▸ Text shown:
--- start ---

Proxies - thread affinity

  • all proxies of JS objects have thread affinity
  • all of them need to be used and disposed on correct thread
    • how to dispatch to correct thread is one of the questions here
  • all of them are registered to 2 GCs
    • Dispose need to be schedule asynchronously instead of blocking Mono GC
      • because of the proxy thread affinity, but the target thread is suspended during GC, so we could not dispatch to it, at that time.
      • the JS handles need to be freed only after both sides unregistered it (at the same time).
  • JSObject
    • have thread ID on them, so we know which thread owns them
  • JSException
    • they are a proxy because stack trace is lazy
    • we could eval stack trace eagerly, so they could become "value type"
      • but it would be expensive
  • Task
    • continuations need to be dispatched onto correct JS thread
    • they can't be passed back to wrong JS thread
    • resolving Task could be async
  • Func/Action/JSImport
    • callbacks need to be dispatched onto correct JS thread
    • they can't be passed back to wrong JS thread
    • calling functions which return Task could be aggressively async
      • unless the synchronous part of the implementation could throw exception
      • which maybe our HTTP/WS could do ?
      • could this difference be ignored ?
  • JSExport/Function
    • we already are on correct thread in JS, unless this is UI thread
    • would anything improve if we tried to be more async ?

--- end ---

▸ Stored rows:
--- start ---

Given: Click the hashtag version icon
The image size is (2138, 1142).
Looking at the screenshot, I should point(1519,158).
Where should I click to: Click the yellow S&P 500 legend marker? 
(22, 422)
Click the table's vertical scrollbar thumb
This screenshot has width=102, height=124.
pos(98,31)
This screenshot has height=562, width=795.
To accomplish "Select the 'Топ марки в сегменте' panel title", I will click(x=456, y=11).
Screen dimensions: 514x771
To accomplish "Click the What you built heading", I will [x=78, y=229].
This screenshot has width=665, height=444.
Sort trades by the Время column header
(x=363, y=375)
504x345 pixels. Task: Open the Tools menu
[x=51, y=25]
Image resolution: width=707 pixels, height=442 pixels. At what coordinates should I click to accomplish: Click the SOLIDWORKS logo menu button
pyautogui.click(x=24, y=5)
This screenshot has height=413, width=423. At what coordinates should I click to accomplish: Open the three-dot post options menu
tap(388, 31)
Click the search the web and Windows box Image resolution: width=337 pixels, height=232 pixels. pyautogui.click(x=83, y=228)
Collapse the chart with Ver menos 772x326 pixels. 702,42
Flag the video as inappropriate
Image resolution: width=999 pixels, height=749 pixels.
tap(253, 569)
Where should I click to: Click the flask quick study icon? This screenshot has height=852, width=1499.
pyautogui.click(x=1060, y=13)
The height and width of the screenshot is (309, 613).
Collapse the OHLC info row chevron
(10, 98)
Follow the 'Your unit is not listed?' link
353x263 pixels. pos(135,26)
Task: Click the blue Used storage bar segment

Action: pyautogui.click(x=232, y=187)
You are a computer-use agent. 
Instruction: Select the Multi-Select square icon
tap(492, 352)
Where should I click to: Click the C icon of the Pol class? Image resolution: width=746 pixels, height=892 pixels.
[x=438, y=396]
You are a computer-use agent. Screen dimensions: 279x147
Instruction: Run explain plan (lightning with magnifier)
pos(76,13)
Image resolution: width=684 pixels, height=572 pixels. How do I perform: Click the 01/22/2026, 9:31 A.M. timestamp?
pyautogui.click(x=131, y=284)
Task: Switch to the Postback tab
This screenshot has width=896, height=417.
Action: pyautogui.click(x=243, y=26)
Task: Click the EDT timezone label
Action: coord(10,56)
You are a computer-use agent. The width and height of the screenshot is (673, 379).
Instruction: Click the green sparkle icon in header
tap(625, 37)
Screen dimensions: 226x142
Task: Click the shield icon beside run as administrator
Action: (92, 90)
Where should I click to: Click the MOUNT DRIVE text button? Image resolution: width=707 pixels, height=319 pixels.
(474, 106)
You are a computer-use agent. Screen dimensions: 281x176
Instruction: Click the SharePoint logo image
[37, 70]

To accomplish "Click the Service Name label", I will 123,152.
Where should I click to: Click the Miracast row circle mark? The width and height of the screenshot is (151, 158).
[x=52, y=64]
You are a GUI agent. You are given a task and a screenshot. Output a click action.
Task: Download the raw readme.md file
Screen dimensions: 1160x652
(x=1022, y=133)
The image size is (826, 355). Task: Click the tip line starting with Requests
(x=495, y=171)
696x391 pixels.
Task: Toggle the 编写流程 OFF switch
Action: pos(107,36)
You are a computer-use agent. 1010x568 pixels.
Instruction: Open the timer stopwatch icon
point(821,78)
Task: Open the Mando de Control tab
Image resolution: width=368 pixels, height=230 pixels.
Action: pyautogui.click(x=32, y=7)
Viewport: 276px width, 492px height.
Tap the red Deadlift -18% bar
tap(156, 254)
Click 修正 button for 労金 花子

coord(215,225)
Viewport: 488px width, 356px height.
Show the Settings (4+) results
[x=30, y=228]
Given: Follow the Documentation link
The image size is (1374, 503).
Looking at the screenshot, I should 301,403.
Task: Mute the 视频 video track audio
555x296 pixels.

--- end ---

▸ Actions to take:
**A)** Answer from the thread affinity notes:
(i) How many GCs are all proxies registered to?
(ii) According to the notes, why is JSException a proxy?
(iii) What does a JSObject carry that shows which thread owns it?
**B)** Count the lines of the records that contain the string "with", and give only the number.
The records are unrelated to the thread affinity notes.

▸ Answers in order:
**A)**
(i) 2
(ii) Because the stack trace is lazy.
(iii) A thread ID.

**B)** 3